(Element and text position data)
################

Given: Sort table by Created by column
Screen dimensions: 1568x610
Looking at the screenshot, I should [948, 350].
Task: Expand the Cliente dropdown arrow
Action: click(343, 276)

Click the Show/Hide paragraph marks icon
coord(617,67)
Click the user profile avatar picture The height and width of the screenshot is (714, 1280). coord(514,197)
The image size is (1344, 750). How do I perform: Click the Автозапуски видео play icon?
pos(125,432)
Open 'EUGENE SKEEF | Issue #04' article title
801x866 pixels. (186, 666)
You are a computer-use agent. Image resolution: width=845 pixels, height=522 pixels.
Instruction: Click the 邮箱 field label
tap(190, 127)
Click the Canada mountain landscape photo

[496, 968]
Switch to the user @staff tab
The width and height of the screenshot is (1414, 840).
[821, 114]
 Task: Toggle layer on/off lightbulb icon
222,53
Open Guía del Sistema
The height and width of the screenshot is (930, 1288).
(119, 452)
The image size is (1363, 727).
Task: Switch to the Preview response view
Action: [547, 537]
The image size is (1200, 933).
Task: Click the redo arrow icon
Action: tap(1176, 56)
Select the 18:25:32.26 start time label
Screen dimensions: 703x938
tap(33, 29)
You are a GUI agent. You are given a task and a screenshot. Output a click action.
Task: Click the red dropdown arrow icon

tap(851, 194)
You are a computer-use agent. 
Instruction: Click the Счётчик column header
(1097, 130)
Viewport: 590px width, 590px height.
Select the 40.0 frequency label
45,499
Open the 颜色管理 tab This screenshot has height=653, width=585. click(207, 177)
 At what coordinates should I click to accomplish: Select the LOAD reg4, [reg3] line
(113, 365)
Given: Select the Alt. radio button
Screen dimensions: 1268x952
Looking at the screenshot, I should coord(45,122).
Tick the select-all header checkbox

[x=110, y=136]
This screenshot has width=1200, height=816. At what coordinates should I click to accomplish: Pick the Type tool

################

The request
Rewrite all the entries above, changing "Screen dimensions" to "Display size" and leaving everything else as it is.

Response for this exercise
Given: Sort table by Created by column
Display size: 1568x610
Looking at the screenshot, I should [948, 350].
Task: Expand the Cliente dropdown arrow
Action: click(343, 276)

Click the Show/Hide paragraph marks icon
coord(617,67)
Click the user profile avatar picture The height and width of the screenshot is (714, 1280). coord(514,197)
The image size is (1344, 750). How do I perform: Click the Автозапуски видео play icon?
pos(125,432)
Open 'EUGENE SKEEF | Issue #04' article title
801x866 pixels. (186, 666)
You are a computer-use agent. Image resolution: width=845 pixels, height=522 pixels.
Instruction: Click the 邮箱 field label
tap(190, 127)
Click the Canada mountain landscape photo

[496, 968]
Switch to the user @staff tab
The width and height of the screenshot is (1414, 840).
[821, 114]
 Task: Toggle layer on/off lightbulb icon
222,53
Open Guía del Sistema
The height and width of the screenshot is (930, 1288).
(119, 452)
The image size is (1363, 727).
Task: Switch to the Preview response view
Action: [547, 537]
The image size is (1200, 933).
Task: Click the redo arrow icon
Action: tap(1176, 56)
Select the 18:25:32.26 start time label
Display size: 703x938
tap(33, 29)
You are a GUI agent. You are given a task and a screenshot. Output a click action.
Task: Click the red dropdown arrow icon

tap(851, 194)
You are a computer-use agent. 
Instruction: Click the Счётчик column header
(1097, 130)
Viewport: 590px width, 590px height.
Select the 40.0 frequency label
45,499
Open the 颜色管理 tab This screenshot has height=653, width=585. click(207, 177)
 At what coordinates should I click to accomplish: Select the LOAD reg4, [reg3] line
(113, 365)
Given: Select the Alt. radio button
Display size: 1268x952
Looking at the screenshot, I should coord(45,122).
Tick the select-all header checkbox

[x=110, y=136]
This screenshot has width=1200, height=816. At what coordinates should I click to accomplish: Pick the Type tool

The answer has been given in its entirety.